WORK INSTRUCTIONS: Look in the data below for the line that has "Where should I click to: Click", then print exactly every line from there through the line that has "Task: Tick the", leaving pictures out.

DATA RECORDS:

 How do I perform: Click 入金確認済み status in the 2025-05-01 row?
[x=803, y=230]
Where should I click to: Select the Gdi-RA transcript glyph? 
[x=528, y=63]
...
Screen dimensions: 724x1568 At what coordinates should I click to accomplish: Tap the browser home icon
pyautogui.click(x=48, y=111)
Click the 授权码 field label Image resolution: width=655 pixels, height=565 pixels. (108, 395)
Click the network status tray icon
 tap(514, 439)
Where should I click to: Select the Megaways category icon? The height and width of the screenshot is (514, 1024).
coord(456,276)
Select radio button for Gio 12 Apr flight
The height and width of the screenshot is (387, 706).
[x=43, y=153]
...
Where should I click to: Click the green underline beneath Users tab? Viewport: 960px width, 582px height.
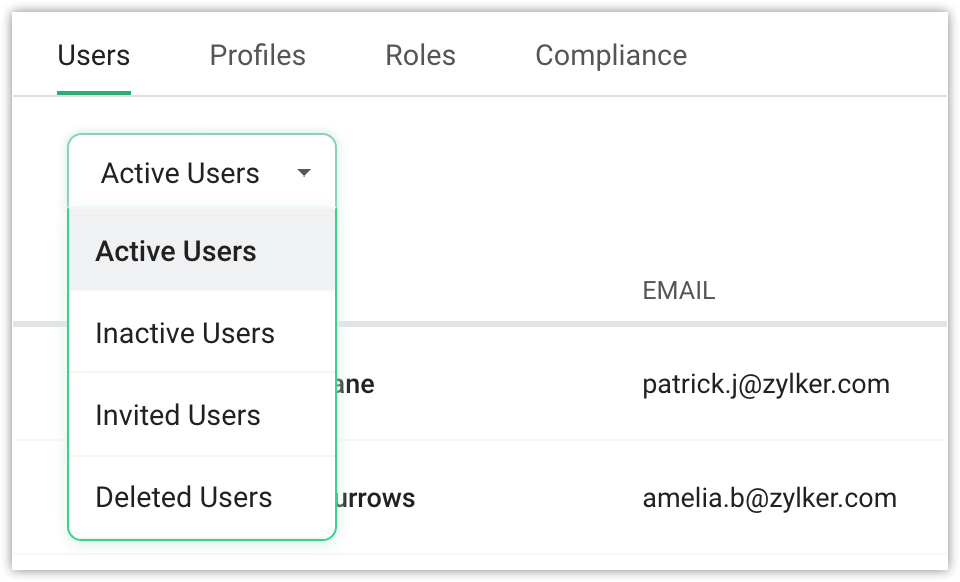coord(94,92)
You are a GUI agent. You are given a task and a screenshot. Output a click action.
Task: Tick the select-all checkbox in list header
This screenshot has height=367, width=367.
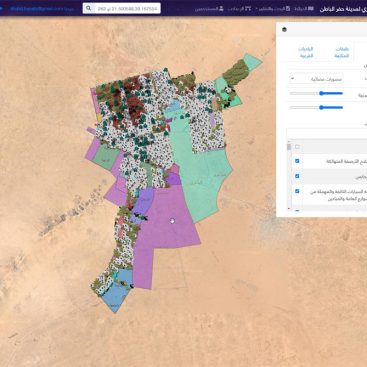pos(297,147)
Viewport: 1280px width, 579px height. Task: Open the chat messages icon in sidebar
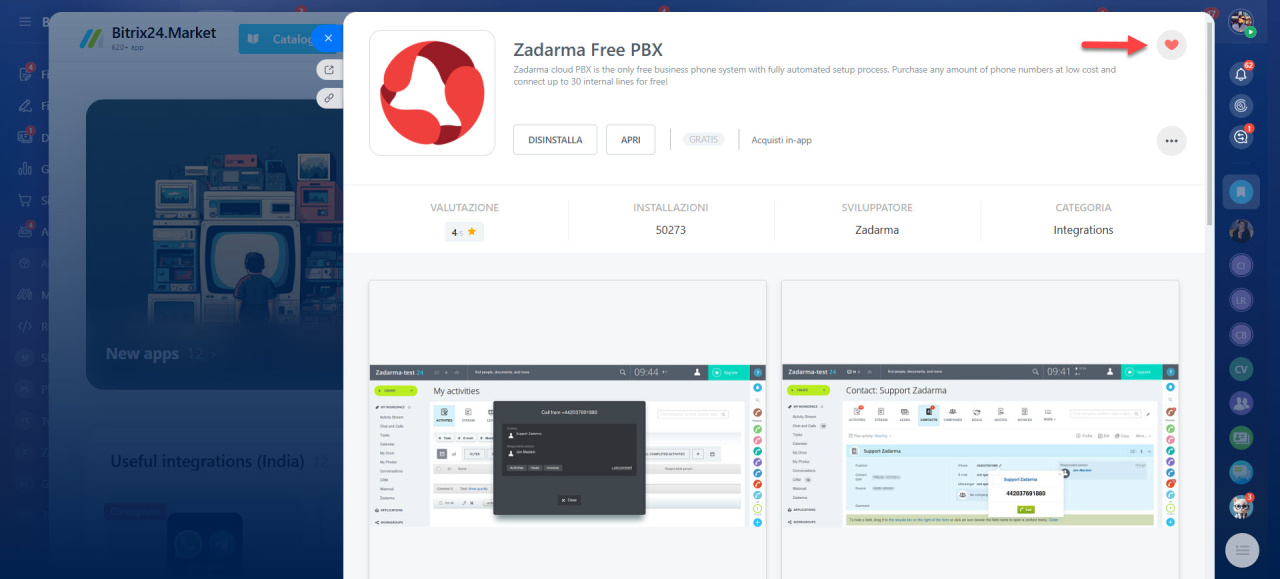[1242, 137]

OUTPUT OF THE TASK:
Where should I click to: Click the green underline beneath Users tab? Viewport: 960px width, 582px height.
coord(94,92)
You are a GUI agent. You are given a task and a screenshot. Output a click action.
Task: Tick the select-all checkbox in list header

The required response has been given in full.